WORK TO COMPLETE:
Write the entries out exactly. Any images they hold stay out of the copy.

━━━━

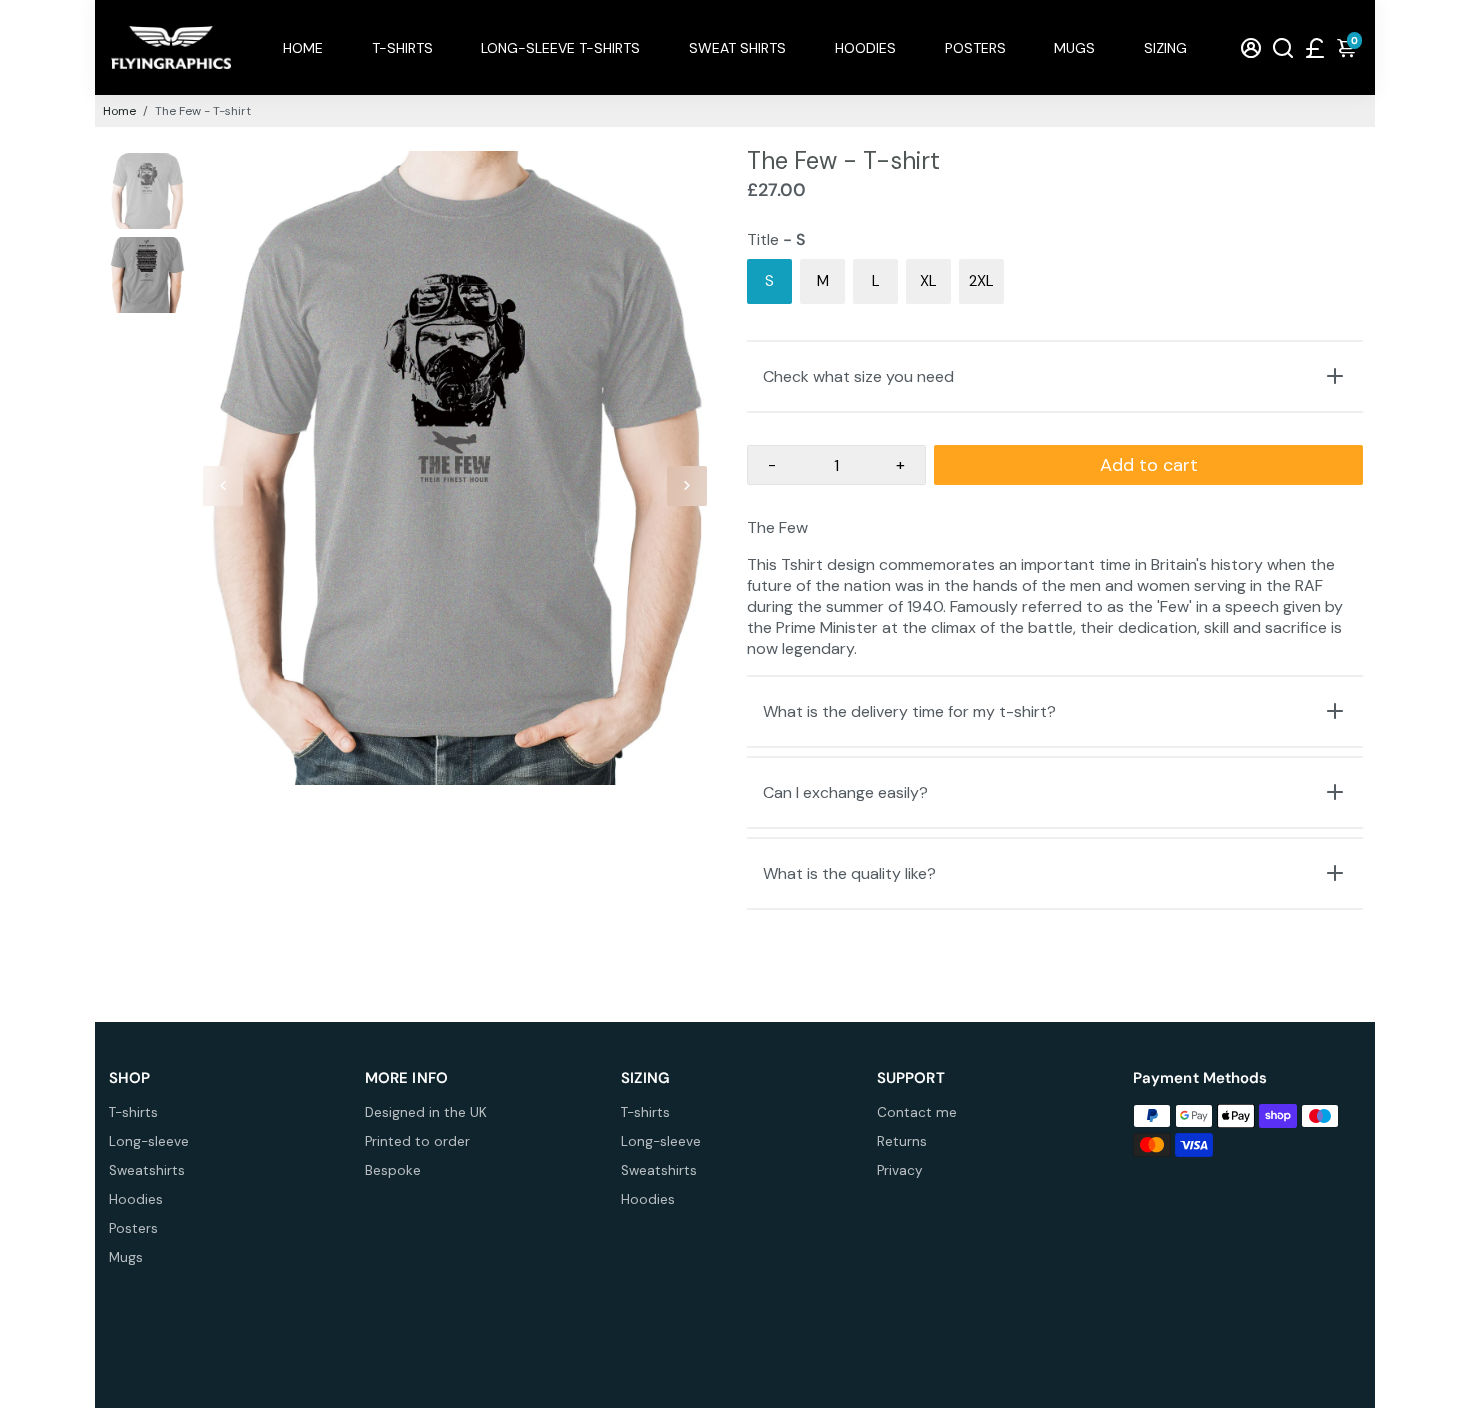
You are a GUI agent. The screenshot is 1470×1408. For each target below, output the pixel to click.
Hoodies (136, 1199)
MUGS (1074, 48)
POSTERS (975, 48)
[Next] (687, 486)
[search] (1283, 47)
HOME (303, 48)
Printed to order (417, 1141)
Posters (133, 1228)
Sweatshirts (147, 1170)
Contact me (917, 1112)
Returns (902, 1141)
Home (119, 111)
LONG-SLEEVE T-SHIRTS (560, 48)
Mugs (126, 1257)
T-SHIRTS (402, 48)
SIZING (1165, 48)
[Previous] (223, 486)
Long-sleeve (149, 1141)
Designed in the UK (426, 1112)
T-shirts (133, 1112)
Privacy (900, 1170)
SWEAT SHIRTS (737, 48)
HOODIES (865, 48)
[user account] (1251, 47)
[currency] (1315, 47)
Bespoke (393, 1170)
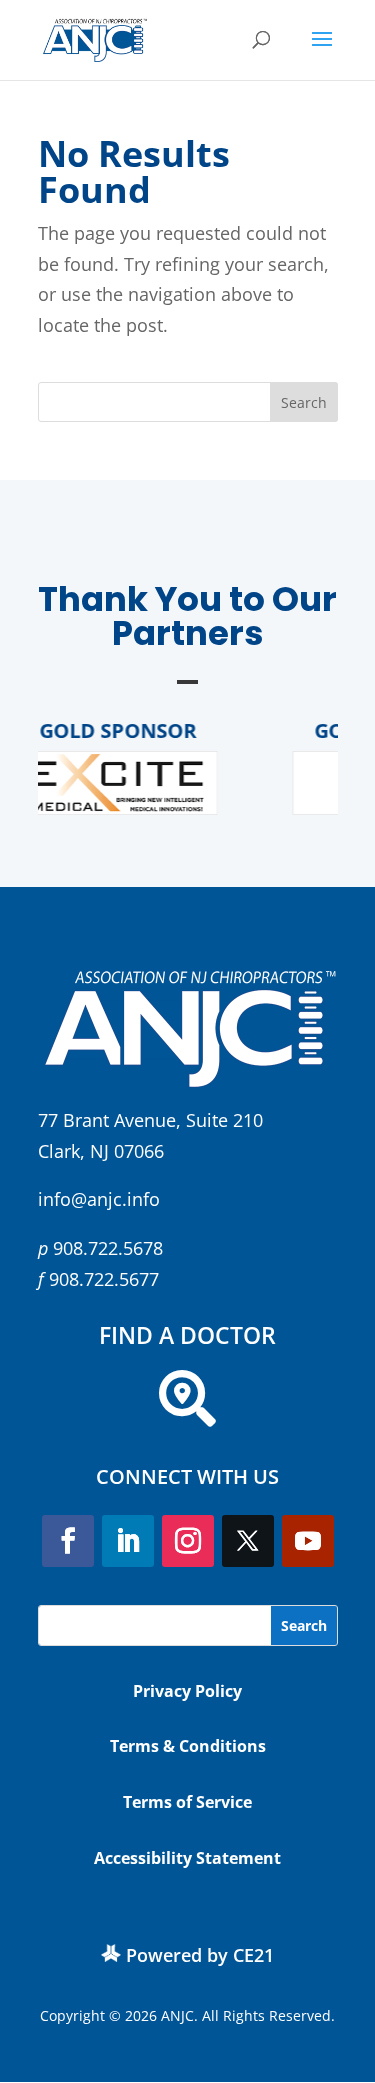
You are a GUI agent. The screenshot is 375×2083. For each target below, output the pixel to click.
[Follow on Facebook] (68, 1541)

━━━━

COMPLETED TASK:
You are a GUI agent. The screenshot is 1470×1408. For each target below, output the pixel to click.
Hoodies (136, 1199)
MUGS (1074, 48)
POSTERS (975, 48)
[Next] (687, 486)
[search] (1283, 47)
HOME (303, 48)
Printed to order (417, 1141)
Posters (133, 1228)
Sweatshirts (147, 1170)
Contact me (917, 1112)
Returns (902, 1141)
Home (119, 111)
LONG-SLEEVE T-SHIRTS (560, 48)
Mugs (126, 1257)
T-SHIRTS (402, 48)
SIZING (1165, 48)
[Previous] (223, 486)
Long-sleeve (149, 1141)
Designed in the UK (426, 1112)
T-shirts (133, 1112)
Privacy (900, 1170)
SWEAT SHIRTS (737, 48)
HOODIES (865, 48)
[user account] (1251, 47)
[currency] (1315, 47)
Bespoke (393, 1170)
You are a GUI agent. The screenshot is 375×2083. For each target below, output the pixel to click.
[Follow on Facebook] (68, 1541)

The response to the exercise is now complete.